The remaining heroes surrounded him. They all knew him - the boy who had granted them their powers. He had planned this all along. They were puppets for this child who wanted to use the city as his own private playground. Nullifier swooped in to land gently in front of Andy. He turned to the grim-faced heroes.

"My power has neutralised the Imagination Man. He can't harm us now - but his abilities will return in three minute's time. He has unlimited powers and his fragile, young mind has shattered. He's insane. If we don't act now, we may never get another chance to put a stop to this." "No. Please, you can't," said Andy. Tears welled in his eyes as he began to see the magnitude of his actions for the first time. He had intended to wink an eye and return everything to how it had been. This was all just meant to be some crazy fun.

The heroes of Manhattan stood around Andy, covered in dust and blood. Broken bodies littered the rooftops and streets, and fires blazed all around. One by one they raised their hands and pointed at him.

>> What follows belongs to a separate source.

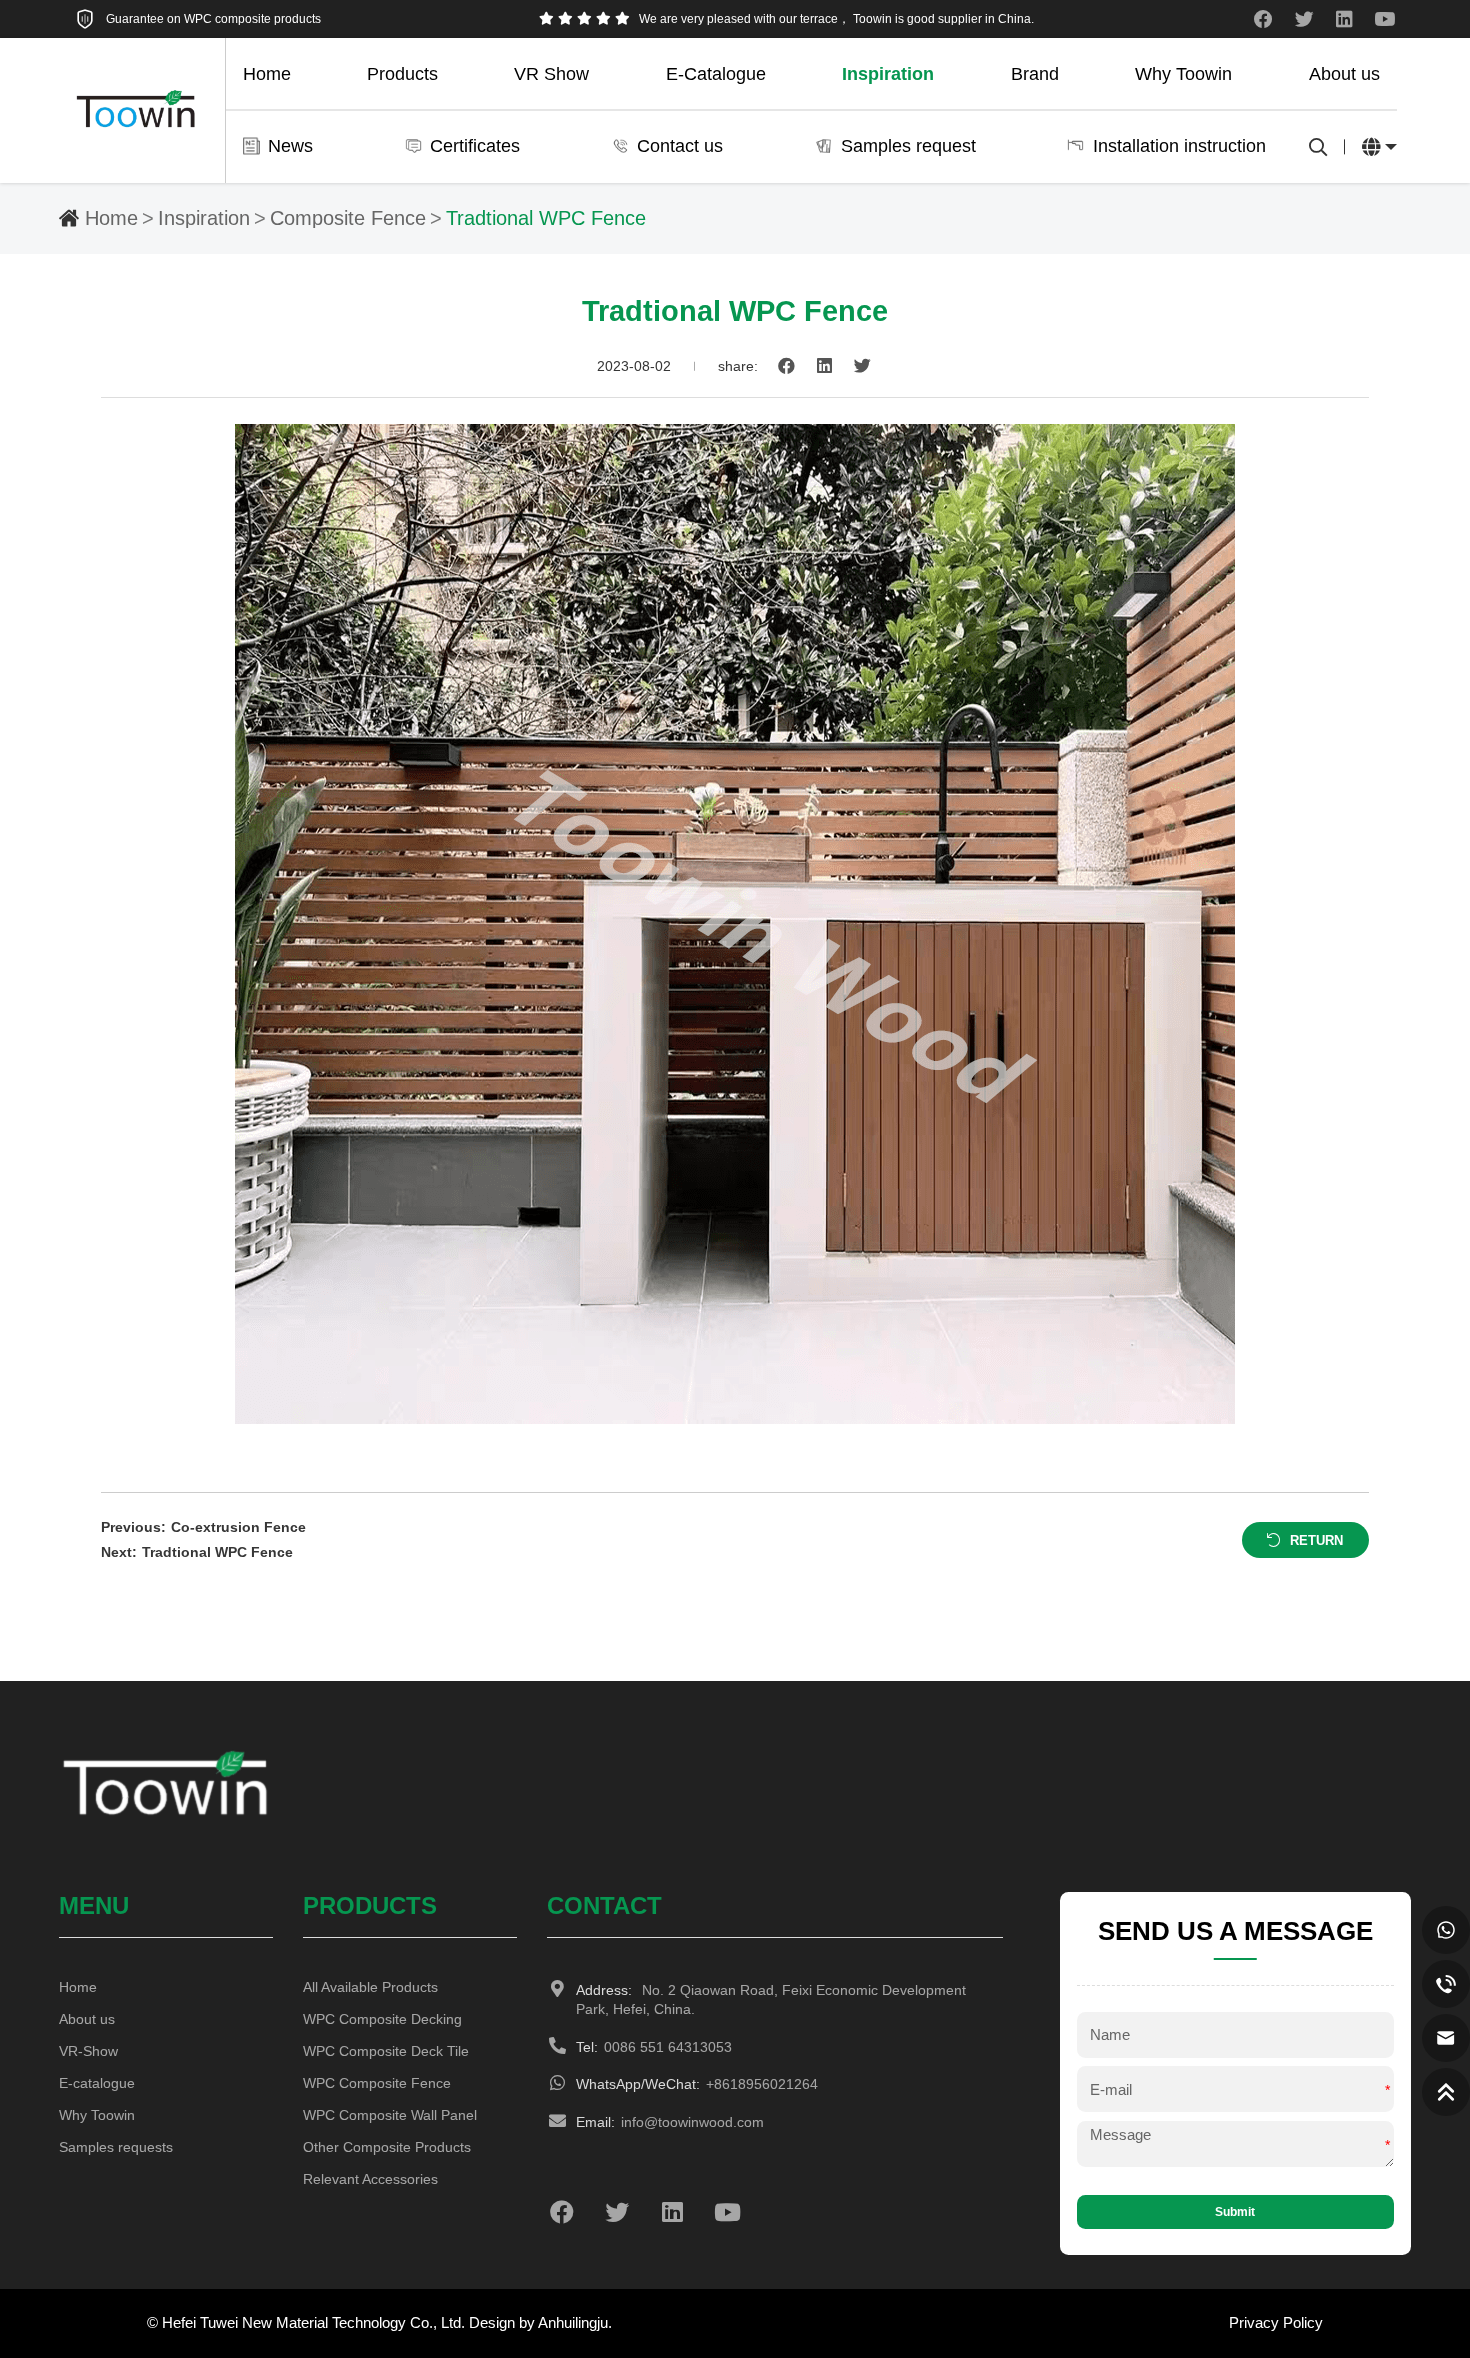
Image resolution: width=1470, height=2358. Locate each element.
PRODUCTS (370, 1905)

"I'm sorry. I can undo this mess if you'll let me," pleaded Andy looking from face to face. "We can't take the chance," said one man. "His mind is twisted. Just look at what he's capable of," added another. "One minute left," said Nullifier. "I can bring those people back to life," begged Andy, falling to his knees, tears streaking his cheeks. "Or you can kill us all and continue with your sick little game," said a woman standing over him. "You're a monster. Don't you see we've no choice but to destroy you?" "Now or never," said Nullifier. "I'm just a kid," whispered Andy.

He closed his eyes and hung his head low, softly sobbing. A pregnant silence hung over them as the sirens, and the wails of the wounded and dying, seemed to fall quiet. The hot evening air felt claustrophobic as New York waited.

They waited too long. Andy felt his powers return with a surge. He concentrated momentarily and the chaos was undone. The heroes were gone. They never existed.

It was a grey morning in January. In the window of a small, inconspicuous shop, in the heart of Greenwich Village, Andy Hanson flipped the sign to 'open'.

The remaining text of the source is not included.